An odd title, you might think, for someone who has been espousing the cause of competitive advantage through strategic, evidence-based HR for well over 20 years?
Not really. This series is promoting VALUE, not HR. Conventional HR (i.e. non-evidence-based) is, at best, a means to an end and at worst a drain on resources. This fact of life is one that the vast majority of HR people either do not understand or choose to studiously ignore: a great deal of their work adds little value and some of it actually reduces value (maybe that’s 2 facts of life but it is essentially the same point). Let us first deal with the issue of conventional HR work adding little, if any, value.
Ask yourself what is the value of a laptop to an individual or an organisation but, before you reach for your calculator to work out productivity rates (with and without laptops), stop for a second and consider whether you would bother doing the same calculation for the use of the wheel? No doubt the invention of the wheel gave the Mesopotamians a competitive advantage in heavy-rock logistics 3500 years ago but I don’t hear anyone singing the praises of the wheel these days, do you? Similarly we all take laptops for granted because they do not cost much these days.
A more nuanced point is that whatever advantage was gained from buying laptops in the past, in terms of efficiency, is now enjoyed by all of your competitors and they have all translated those efficiency savings into lower costs and more competitive pricing. Ergo, no one can achieve any more value from laptops.
Of course, the dedicated EB-HR manager in me says – yes, but what about the way people use their laptops? The doctor who can make a quicker diagnosis, the graphic designer who is better trained to use its full potential? Surely that brings a competitive edge and more value? That might be true, again for a short time, but if all doctors and graphic designers are equally well-trained (yes, I accept that is a huge ‘if’) then the advantage eventually disappears.
So why do HR and ‘learning’ people get so excited about their employee engagement scores or their ‘e-learning solutions’? They are kidding themselves that these, in some way, are bringing them advantages – but they are not. What might bring them some advantage though is how they use these tools strategically – first mover societies that seize upon and exploit the strategic or military advantage of the next ‘wheel’ will dominate the world.
With that inspirational thought now uppermost in your mind I am sorry to have to bring you back down to the fact that HR methods can actually reduce value when not deployed correctly. Take the issue of performance management using forced ranking; a method that was once flavour-of-the-month. Here is a quote from an article about the VP-HR of Ford Europe’s experience under the heading – “Ford rethinks cull of its lowest performers”
“Boy did it get a bad reaction. It turned a lot of staff against the company just by the manner in which it was done. We’ve moved away from that now. If you put in a performance management approach, make sure it fits the company culture.”
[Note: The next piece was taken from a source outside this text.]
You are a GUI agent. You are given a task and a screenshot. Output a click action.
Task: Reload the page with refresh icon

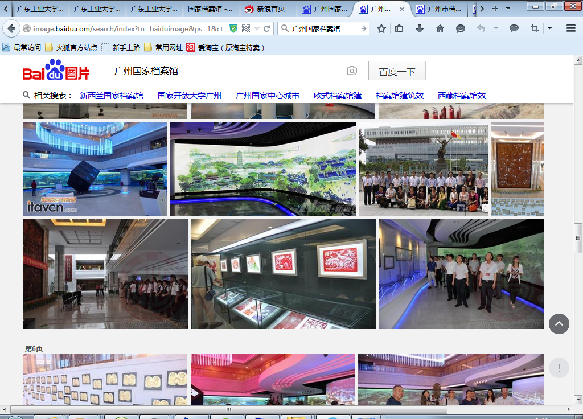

Paradoxically, while HR is pretending to play a strategic game there is plenty of evidence that it is actually wasting huge amounts of value every day just doing the reactive, transactional work that is the comfort blanket of the majority of HR practitioners. The disciplinary, grievance, legal and contractual work they pretend to dislike is actually the only job they know. Worse still, they have a perverse incentive to ensure they have as many problems to deal with as possible, which has the dual appeal of not only keeping them in employment (for now) but also, simultaneously, making them ‘too busy’ to do the really difficult, but high value, strategic work.
All this nonsense about HR outsourcing or moving to a shared service centre, so that HR can become more ‘strategic’ ( a line Dave Ulrich has been simplistically trotting out far past its sell-by date) was always a con. Outsourcing HR transactions is never going to add value if the value of those transactions is nil or their frequency is not significantly curtailed by adopting a well-conceived and implemented strategic approach (like dealing with strategic employee relations issues and recalcitrant union representatives). Ford were not ready for forced ranking; it was the wrong solution for a poorly diagnosed problem. It was never going to work because Ford shied away from taking the difficult, long-term, strategic HR decisions – and still does so today.
So where does that leave the potential for HR and learning to add value? Could the technological ‘wheel’ of the internet provide greater opportunities? Not if we accept Michael Dell’s earlier prediction that the internet would be so ubiquitous and low cost that it would be just like everyone having access to the same electric light switch. So whenever we hear of the supposed ‘advantages’ of e-HR and e-learning solutions* being trumpeted we are really just witnessing HR and learning departments where the cold light of truth has yet to dawn. They need to get themselves ready for the day when the CFO, who has been trying to get rid of their costs for so long, finally wakes up. Without evidence of value that day cannot be too far away.